Jamelle Bouie: I think it's correct to observe that the first civil rights movement is much more hierarchical and the second is much more diffuse and amorphous. In a lot of ways, I think some of that reflects sort of the environment in which they are operating. The second civil rights movement is operating in a world where there is at least sort of like a surface level commitment to formal racial equality where there is, you know, for the most part, you know, people. There's some amount of like, fair opportunity for like many people, not all people, but many people. Right? It's not, it's a world where making first, like making claims about the existence of racism, you're making claims about sort of like structural racism. You're making claims about, you know, things that are a little harder to see directly as opposed to Jim Crow, but also sort of, the targets of police brutality, for example. There's no central police agency, right? Sort of, it's lots of police departments, it's lots of law enforcement organizations across the entire country.

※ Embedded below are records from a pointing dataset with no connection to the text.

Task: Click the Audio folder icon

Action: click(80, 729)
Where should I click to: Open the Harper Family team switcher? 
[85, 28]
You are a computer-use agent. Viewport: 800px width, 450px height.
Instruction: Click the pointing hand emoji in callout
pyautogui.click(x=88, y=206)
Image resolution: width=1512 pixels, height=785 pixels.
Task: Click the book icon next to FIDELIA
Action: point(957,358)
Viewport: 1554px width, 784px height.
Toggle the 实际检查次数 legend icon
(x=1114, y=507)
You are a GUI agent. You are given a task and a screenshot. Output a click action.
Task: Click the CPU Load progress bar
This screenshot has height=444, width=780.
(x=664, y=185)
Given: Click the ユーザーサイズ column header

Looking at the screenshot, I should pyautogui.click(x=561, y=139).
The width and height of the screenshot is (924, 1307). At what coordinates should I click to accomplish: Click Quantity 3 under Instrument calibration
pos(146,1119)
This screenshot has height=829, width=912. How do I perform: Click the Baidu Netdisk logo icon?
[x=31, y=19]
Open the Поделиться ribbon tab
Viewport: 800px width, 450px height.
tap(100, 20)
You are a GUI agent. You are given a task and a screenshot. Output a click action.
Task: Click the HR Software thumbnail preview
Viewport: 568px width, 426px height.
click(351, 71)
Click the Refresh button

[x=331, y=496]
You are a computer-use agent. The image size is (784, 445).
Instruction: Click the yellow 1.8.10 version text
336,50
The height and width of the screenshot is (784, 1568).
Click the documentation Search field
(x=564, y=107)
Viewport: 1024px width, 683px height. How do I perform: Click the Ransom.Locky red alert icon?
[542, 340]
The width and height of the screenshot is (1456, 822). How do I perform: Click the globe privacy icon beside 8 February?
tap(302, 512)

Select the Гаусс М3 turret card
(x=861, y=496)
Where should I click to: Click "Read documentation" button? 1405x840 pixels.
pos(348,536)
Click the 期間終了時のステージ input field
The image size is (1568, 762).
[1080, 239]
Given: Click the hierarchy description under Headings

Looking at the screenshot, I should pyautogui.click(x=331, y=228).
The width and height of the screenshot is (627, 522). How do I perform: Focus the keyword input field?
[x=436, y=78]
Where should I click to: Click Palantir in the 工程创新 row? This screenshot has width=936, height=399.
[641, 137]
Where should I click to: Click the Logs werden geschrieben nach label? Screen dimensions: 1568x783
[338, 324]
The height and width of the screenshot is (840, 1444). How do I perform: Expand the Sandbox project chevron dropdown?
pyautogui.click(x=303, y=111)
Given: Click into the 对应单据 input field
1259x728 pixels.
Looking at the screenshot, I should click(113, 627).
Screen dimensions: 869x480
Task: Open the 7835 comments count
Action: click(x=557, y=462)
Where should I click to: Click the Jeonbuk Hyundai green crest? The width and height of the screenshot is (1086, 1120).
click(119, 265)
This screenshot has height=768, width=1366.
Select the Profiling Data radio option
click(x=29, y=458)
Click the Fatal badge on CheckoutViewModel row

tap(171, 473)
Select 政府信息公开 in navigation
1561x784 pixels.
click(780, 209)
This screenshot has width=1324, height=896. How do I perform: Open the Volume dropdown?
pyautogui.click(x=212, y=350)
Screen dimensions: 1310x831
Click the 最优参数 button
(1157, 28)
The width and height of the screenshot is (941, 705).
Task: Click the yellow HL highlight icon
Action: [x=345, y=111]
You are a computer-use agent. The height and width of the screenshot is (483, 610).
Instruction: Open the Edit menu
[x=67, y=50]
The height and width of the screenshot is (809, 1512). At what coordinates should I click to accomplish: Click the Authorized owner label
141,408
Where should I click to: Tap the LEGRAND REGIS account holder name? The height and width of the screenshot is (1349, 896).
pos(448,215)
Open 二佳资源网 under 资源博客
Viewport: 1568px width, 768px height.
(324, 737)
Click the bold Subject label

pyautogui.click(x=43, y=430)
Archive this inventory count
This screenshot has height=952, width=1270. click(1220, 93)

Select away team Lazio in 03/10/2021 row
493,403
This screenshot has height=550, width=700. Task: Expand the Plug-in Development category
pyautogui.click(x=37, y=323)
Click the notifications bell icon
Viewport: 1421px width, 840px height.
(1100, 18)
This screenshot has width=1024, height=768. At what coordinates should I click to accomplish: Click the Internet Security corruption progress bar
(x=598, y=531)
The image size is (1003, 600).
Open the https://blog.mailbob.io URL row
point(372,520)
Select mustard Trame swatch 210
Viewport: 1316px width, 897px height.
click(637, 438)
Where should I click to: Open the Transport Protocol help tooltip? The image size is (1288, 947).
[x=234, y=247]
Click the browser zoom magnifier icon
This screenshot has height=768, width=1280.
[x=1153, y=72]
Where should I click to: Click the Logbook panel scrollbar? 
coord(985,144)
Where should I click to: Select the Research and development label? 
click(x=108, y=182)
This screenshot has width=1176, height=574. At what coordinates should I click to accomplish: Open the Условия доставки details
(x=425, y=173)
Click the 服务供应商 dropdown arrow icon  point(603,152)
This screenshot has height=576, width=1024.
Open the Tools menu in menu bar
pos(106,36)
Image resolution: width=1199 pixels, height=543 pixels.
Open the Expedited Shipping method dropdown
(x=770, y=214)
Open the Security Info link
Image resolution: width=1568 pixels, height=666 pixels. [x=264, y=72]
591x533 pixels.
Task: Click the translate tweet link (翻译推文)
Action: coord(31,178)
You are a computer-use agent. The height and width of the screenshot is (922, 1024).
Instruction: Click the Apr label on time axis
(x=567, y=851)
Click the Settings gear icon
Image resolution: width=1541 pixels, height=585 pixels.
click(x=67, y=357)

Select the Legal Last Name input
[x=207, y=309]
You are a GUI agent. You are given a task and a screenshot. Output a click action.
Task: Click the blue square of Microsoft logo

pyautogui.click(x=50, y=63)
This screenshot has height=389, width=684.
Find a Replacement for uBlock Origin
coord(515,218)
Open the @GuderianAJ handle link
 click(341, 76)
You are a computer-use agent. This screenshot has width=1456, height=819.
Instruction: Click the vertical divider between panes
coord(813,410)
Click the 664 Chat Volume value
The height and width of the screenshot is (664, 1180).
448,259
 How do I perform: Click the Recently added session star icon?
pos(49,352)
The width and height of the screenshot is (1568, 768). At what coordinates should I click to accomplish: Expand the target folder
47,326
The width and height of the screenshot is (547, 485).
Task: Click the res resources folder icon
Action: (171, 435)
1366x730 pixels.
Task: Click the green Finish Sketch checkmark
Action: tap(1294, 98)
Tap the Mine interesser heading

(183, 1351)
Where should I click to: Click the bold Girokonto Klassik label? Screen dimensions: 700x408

And it's being sparked by discrete events in different places in the country. So first of all, like the non-hierarchical nature is just like probably a reflection of what is actually driving the activity. But also it seems that the goal, the end in mind, is a little more of a desire for a cultural shift, something that would push the nation to sort of culturally take seriously the existence of, like, legacies of racism and so on and so forth. That's very distinct from the first civil rights movement. And I'm thinking of a great book, Waging a Good War: A Military History of the Civil Rights Movement by Tom Ricks. That first civil rights movement is very much organized, like a disciplined campaign against a, like, discreet and well defined opponent. It's like the Jim Crow system is something very concrete, easy to perceive, with its own legible logic. In that movement, its organizations, its hierarchical structure is very much structured around how do we confront that in a way that will bring the kind of pressure that will undermine it and allow us to kind of wield federal power against it.
And in that way, the first civil rights movement, as Ricks argues, is a lot like a military campaign and sort of operates according to the principles of a military campaign. The strategists of that movement, Bayard Rustin, for example, are thinking about where to stage demonstrations, where to try to generate media attention in a way not unlike a general deciding where to stage an engagement for maximum advantage and gain. So that's sort of how I see the difference there, that it's just, it's two sort of different goals in mind. And in the case of the second civil rights movement, in the case of the past 10 to 15 years, it's something much, much broader than simply trying to take down the government of Mississippi, right? Like, it's something a little more amorphous, frankly. It's like, if you can successfully persuade a lot of people that there is something called structural racial discrimination, and to the credit of sort of the Black Lives Matter movement successfully persuaded many Americans that there is something called structural racial discrimination. It's like, okay, you've done that. Then it's sort of like, well, what's next? What's the kind of concrete action you have to take? And I think that one of the downsides of the more horizontal organization, you might say, of the second civil rights movement is that having won a cultural victory, it was hard to consolidate that into, like, a durable political one.